Note: All individuals and selected representative sample aliquots from TCGA germline data are listed in Table S1 from (Sayaman et al., 2021).

• 9.
  Calculate Hardy-Weinberg Equilibrium (HWE) within the largest ancestry cluster (EUR ancestry cluster). https://www.cog-genomics.org/plink/1.9/basic_stats#hardy.

  • a.
    Subset for samples in EUR ancestry cluster. Calculate HWE (--hardy) across autosomal chromosomes.
  • b.
    Plot the -log₁₀ HWE p-value distribution for QC. See Figure 1C.
  • c.
    Exclude SNPs (--exclude) that deviate from the expectation under HWE (p < 1 × 10^-6) within the EUR ancestry cluster with the exception of SNPs previously associated with any cancer as reported in the GWAS catalog (p < 5 × 10^-8) (Rashkin et al., 2020) since they may deviate from HWE in cancer patients.
• 10.Calculate Minor allele frequency (MAF) and exclude SNPs with MAF less than 0.5%.
  https://www.cog-genomics.org/plink/1.9/filter#maf.

  • a.
    Calculate SNP MAFs (--freq).
  • b.
    Plot the MAF cumulative distribution and histogram of -log₁₀ MAF for QC. See Figure 1D.
  • c.
    Filter out SNPs (--maf) with MAF < 0.005.
• 11.
  Remove duplicate SNPs with identical genomic first position.

  • a.
    Using a custom script, find SNPs with duplicate genomic first positions in the .bim file or alternatively identify SNPs sharing the same bp coordinate and allele codes in PLINK (--list-duplicate-vars).
  • b.
    Filter out duplicate SNPs (--exclude).
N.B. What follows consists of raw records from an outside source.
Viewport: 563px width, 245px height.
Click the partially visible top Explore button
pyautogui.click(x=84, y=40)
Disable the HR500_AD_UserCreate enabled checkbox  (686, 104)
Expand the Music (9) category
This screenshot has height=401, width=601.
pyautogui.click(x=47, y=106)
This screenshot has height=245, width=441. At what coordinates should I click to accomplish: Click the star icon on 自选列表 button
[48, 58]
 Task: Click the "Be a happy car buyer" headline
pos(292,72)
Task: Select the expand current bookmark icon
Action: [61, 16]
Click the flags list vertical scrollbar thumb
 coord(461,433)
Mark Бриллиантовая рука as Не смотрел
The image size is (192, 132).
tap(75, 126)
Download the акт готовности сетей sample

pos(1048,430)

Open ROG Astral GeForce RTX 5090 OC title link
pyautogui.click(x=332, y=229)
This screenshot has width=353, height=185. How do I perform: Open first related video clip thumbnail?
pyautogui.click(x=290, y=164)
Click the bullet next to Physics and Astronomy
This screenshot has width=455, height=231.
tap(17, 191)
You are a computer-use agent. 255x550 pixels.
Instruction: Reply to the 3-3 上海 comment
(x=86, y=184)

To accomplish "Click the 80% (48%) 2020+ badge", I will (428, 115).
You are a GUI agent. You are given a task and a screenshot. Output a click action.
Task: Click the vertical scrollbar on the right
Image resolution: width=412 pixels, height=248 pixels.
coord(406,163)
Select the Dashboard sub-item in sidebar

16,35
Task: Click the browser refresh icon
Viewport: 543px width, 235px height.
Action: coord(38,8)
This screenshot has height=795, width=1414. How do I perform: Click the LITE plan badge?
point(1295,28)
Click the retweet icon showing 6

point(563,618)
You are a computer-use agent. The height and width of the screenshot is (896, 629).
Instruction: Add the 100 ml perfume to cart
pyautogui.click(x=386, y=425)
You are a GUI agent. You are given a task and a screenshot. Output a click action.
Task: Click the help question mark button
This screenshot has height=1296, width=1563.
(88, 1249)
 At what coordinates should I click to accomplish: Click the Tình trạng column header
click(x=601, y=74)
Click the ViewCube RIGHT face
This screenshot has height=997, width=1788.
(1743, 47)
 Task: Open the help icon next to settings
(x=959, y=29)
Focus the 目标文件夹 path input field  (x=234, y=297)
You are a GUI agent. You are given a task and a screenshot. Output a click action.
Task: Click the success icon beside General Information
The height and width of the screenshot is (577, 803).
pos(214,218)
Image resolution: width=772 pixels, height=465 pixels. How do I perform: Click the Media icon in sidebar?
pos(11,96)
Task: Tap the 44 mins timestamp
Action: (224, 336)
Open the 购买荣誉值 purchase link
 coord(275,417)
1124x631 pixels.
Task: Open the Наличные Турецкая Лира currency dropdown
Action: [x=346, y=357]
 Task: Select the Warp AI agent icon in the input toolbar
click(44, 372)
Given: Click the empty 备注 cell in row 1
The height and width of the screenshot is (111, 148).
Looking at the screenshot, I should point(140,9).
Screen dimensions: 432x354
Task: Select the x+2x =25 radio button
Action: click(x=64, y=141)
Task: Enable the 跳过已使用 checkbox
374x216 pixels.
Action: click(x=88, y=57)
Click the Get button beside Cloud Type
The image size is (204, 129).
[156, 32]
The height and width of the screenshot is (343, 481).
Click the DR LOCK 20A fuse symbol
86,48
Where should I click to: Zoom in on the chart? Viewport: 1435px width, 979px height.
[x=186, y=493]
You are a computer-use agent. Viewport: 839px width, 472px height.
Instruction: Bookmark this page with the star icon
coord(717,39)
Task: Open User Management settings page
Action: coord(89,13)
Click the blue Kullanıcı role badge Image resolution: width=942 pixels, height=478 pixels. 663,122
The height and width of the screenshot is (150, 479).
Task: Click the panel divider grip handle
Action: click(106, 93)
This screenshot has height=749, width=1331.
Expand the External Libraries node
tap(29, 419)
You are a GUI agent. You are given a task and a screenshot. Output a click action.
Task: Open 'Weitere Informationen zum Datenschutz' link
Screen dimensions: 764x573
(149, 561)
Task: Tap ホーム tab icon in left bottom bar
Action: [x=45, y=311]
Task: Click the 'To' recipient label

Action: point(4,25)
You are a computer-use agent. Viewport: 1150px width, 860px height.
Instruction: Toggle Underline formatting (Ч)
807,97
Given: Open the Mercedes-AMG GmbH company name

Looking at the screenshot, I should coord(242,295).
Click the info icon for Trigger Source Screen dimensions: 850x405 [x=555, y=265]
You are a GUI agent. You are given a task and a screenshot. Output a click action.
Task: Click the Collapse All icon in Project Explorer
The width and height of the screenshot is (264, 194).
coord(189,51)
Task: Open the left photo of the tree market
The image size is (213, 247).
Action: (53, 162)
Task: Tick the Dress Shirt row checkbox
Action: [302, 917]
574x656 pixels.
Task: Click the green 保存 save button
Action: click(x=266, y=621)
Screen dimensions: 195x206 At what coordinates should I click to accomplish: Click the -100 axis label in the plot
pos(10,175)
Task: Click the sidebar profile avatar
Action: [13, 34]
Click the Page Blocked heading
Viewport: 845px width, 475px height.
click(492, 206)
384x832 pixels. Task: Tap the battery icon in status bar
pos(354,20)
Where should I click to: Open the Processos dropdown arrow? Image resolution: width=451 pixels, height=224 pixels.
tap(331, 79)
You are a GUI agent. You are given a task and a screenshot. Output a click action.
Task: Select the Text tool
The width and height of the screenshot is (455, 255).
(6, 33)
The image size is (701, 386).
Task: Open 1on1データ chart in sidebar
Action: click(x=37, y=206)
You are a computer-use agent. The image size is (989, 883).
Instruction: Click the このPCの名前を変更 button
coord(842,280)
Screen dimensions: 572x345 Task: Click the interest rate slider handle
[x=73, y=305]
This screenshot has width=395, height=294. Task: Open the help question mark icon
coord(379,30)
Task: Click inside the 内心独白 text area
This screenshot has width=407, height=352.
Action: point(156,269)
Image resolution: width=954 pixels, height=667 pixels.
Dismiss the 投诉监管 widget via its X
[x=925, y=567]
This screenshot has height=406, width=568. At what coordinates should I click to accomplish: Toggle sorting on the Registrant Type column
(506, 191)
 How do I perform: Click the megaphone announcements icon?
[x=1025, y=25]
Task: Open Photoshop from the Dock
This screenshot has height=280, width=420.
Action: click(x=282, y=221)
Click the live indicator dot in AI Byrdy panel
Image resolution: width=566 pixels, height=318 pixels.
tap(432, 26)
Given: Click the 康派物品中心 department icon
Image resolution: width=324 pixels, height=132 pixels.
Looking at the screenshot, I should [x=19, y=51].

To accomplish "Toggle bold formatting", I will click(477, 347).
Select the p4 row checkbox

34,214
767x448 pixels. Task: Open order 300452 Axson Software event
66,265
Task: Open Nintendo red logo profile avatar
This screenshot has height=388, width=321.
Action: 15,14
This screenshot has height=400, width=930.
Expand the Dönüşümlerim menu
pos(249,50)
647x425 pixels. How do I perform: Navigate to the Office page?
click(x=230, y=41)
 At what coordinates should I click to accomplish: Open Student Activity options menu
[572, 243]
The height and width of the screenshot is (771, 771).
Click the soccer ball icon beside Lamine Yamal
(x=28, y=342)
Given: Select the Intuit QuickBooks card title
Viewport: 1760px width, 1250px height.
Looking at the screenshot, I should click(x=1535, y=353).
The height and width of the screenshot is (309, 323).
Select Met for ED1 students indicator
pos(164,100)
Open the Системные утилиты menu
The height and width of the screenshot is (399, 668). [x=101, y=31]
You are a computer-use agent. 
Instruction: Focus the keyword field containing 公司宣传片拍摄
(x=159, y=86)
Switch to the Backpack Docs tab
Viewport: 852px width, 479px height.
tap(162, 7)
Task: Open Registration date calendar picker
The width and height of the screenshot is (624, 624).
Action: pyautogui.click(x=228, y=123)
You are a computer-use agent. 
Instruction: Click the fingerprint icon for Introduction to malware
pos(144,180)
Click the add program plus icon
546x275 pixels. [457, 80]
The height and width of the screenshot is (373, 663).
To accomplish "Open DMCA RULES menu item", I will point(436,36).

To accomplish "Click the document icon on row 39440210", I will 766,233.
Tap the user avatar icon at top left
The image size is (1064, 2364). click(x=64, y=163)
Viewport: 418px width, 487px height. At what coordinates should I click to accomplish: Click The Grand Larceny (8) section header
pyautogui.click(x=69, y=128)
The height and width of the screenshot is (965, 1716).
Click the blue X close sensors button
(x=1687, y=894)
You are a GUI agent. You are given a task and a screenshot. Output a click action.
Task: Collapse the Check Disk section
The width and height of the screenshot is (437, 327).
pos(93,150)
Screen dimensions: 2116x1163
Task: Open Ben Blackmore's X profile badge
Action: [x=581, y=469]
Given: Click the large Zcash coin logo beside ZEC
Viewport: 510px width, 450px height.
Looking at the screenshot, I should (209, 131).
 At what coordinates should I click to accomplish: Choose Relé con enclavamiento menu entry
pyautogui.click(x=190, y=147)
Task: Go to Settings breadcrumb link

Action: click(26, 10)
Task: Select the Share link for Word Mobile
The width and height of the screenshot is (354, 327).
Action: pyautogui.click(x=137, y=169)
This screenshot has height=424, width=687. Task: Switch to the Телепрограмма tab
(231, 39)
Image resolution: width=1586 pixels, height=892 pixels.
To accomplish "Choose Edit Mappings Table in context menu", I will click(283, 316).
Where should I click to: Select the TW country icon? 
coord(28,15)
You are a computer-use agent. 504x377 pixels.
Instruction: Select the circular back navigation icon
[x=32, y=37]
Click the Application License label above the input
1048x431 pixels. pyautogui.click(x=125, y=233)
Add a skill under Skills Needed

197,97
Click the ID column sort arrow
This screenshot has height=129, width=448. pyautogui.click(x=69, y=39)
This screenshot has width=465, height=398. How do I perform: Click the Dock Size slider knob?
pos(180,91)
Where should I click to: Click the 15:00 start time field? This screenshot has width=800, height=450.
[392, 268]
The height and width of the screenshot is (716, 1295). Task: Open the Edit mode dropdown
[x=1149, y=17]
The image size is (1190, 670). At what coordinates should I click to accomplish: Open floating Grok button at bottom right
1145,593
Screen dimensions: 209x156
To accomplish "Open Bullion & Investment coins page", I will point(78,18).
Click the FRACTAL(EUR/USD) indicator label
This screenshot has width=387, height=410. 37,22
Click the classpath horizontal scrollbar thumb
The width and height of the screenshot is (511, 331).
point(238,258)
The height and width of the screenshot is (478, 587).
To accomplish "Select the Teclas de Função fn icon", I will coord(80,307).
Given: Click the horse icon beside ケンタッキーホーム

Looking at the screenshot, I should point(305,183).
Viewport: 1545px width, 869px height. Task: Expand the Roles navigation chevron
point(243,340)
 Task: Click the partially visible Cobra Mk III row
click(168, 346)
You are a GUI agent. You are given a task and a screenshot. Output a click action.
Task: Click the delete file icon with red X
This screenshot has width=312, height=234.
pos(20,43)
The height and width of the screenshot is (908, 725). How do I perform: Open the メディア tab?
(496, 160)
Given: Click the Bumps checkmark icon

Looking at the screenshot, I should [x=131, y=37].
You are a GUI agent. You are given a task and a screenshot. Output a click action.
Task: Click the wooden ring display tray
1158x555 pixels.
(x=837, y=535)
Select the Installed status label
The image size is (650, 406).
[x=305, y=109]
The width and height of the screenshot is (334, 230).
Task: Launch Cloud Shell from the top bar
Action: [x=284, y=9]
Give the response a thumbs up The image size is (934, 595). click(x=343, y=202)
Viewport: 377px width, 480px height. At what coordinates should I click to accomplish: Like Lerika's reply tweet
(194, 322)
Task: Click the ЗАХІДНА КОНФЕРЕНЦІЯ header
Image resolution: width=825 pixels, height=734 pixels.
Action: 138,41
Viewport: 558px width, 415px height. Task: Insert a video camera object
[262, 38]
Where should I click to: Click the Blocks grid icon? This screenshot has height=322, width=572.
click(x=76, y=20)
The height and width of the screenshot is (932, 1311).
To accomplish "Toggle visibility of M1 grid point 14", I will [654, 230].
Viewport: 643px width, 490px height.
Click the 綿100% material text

Note: The final QC’d list of sample (.fam) and SNP (.bim) files are available as part of the “Quality-controlled unimputed genotyping data plink files - QC_Unimputed_plink.zip” file under the “QC Unimputed Genotyping Data” sub-section of “TCGA QC HRC Imputed Genotyping Data used by the AIM AWG (from Sayaman et al.)” section of the “Supplemental Data Files”: https://gdc.cancer.gov/about-data/publications/CCG-AIM-2020.

Stranding

Timing: Approximately <1 day. Dependent on server capabilities

This section describes the stranding of the QC’ed genotyping data to the Haplotype Reference Consortium (HRC) prior to imputation.

Note: To skip this step, download the controlled access “HRC Stranded Genotyping Data” generated from (Sayaman et al., 2021), as described in step 11 of the “prepare germline genetic variation dataset” section of this protocol OR proceed with the Stranding protocol steps provided below.

Note: Scripts used in this section are available at: https://github.com/rwsayaman/TCGA_PanCancer_Genotyping_Imputation.

• 12.Prior to stranding, identify and remove all palindromic SNPs (A/T or G/C) (--extract).
• 13.
  Perform stranding to the Haplotype Reference Consortium using the McCarthy Group tools (https://www.well.ox.ac.uk/∼wrayner/tools/; see section “HRC or 1000G Imputation preparation and checking”).

  • a.
    Download and unzip the tab delimited HRC reference file (version v1.1 HRC.r1-1.GRCh37.wgs.mac5.sites.tab or current version) from the Haplotype Reference Consortium (http://www.haplotype-reference-consortium.org/site).
  • b.
    Perform stranding of the quality-controlled genotyping file against the HRC reference panel using the high performance cluster version of the script (HRC-1000G-check-bim-v4.2.13-NoReadKey.zip), which compares genotyping alleles to the corresponding SNP alleles from HRC.
  • c.
    Provide the .bim file, the calculated allele frequencies (--freq) and the reference panel as inputs (See “Usage with HRC reference panel”).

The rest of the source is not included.